**Work required:** Every line from the one containing "Instruction: Click the" to the end of the data below should be copied exactly, but pictures should not.

**Entries supplied:**
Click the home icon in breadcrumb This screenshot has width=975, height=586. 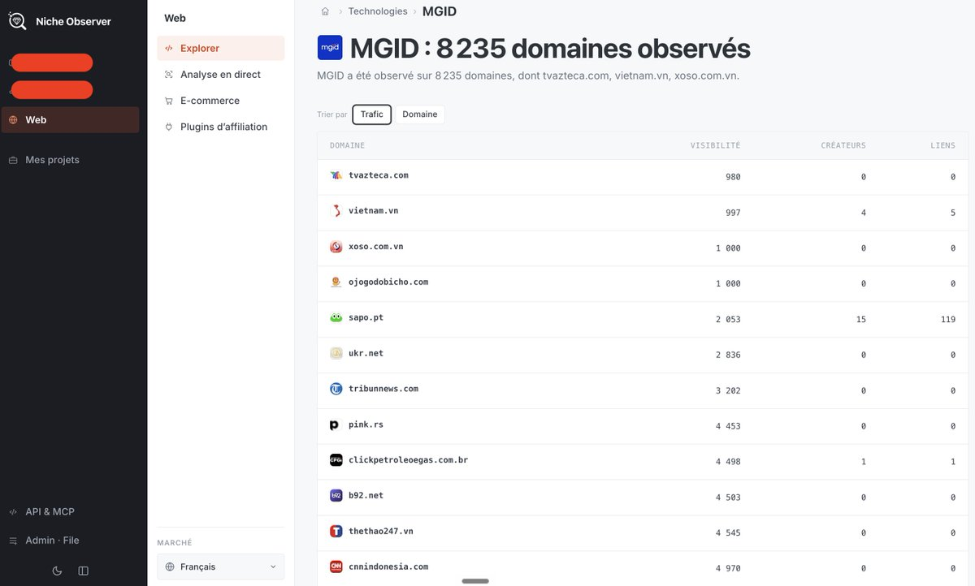point(325,11)
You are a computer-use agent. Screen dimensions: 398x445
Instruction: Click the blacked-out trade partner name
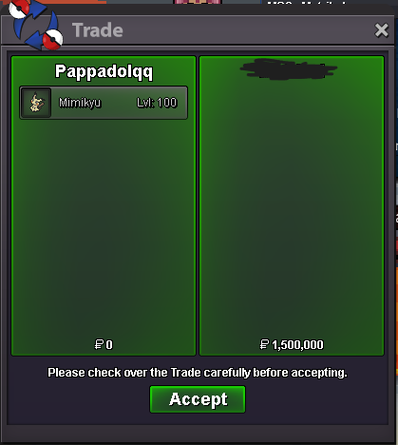289,68
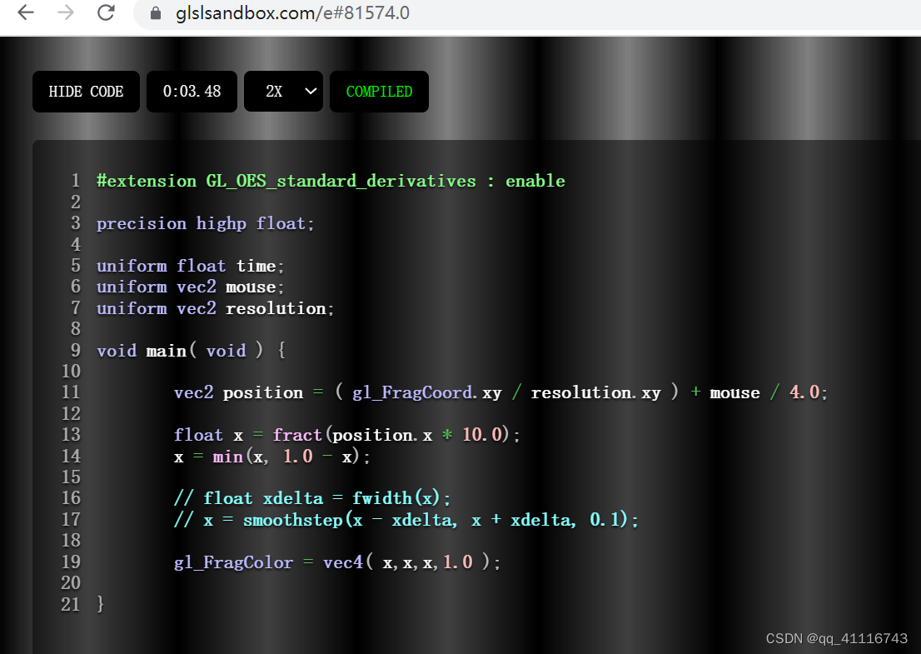Viewport: 921px width, 654px height.
Task: Reload the page using the refresh icon
Action: [105, 13]
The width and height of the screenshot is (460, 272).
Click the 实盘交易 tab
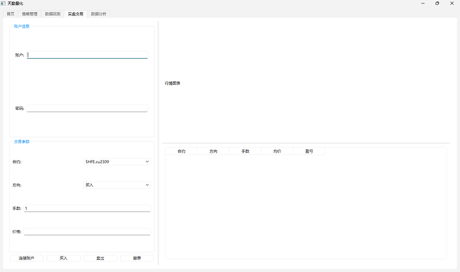(x=75, y=13)
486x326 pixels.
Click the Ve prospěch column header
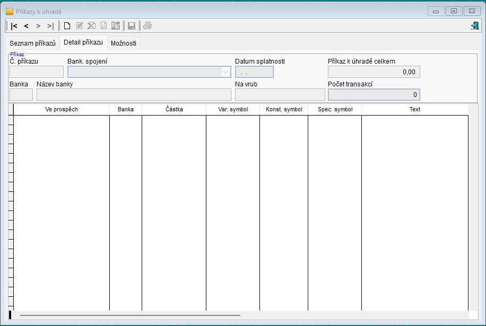[x=62, y=109]
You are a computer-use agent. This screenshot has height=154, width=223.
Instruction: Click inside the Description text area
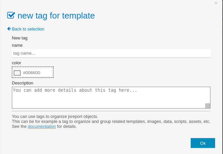109,97
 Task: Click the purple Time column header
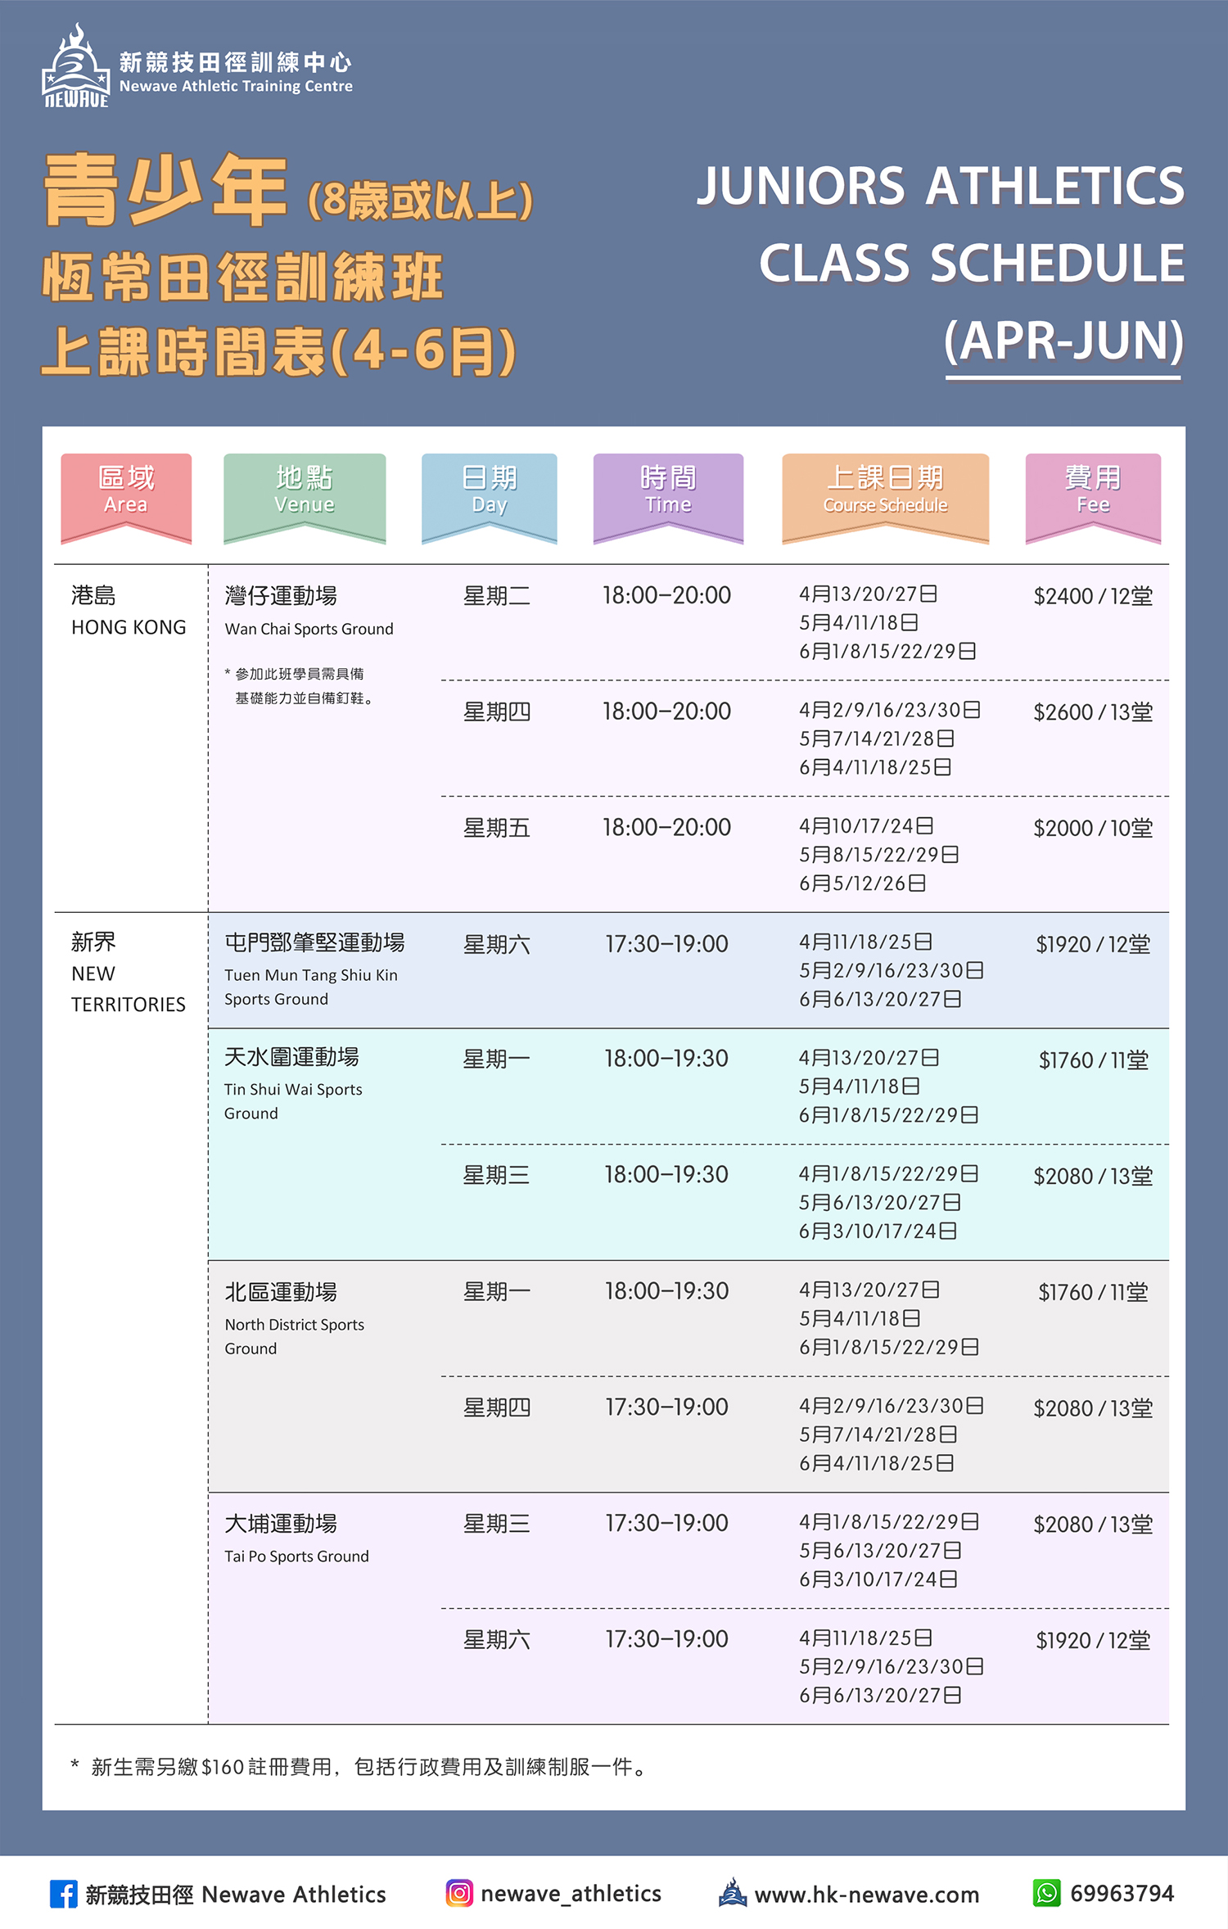point(668,493)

**Solution:**
Instruction: Click the blacked-out trade partner name
289,68
Viewport: 921px width, 654px height.
Task: Reload the page using the refresh icon
Action: [105, 13]
The width and height of the screenshot is (460, 272).
Click the 实盘交易 tab
(x=75, y=13)
486x326 pixels.
Click the Ve prospěch column header
[x=62, y=109]
You are a computer-use agent. This screenshot has height=154, width=223.
Instruction: Click inside the Description text area
109,97
 Task: Click the purple Time column header
point(668,493)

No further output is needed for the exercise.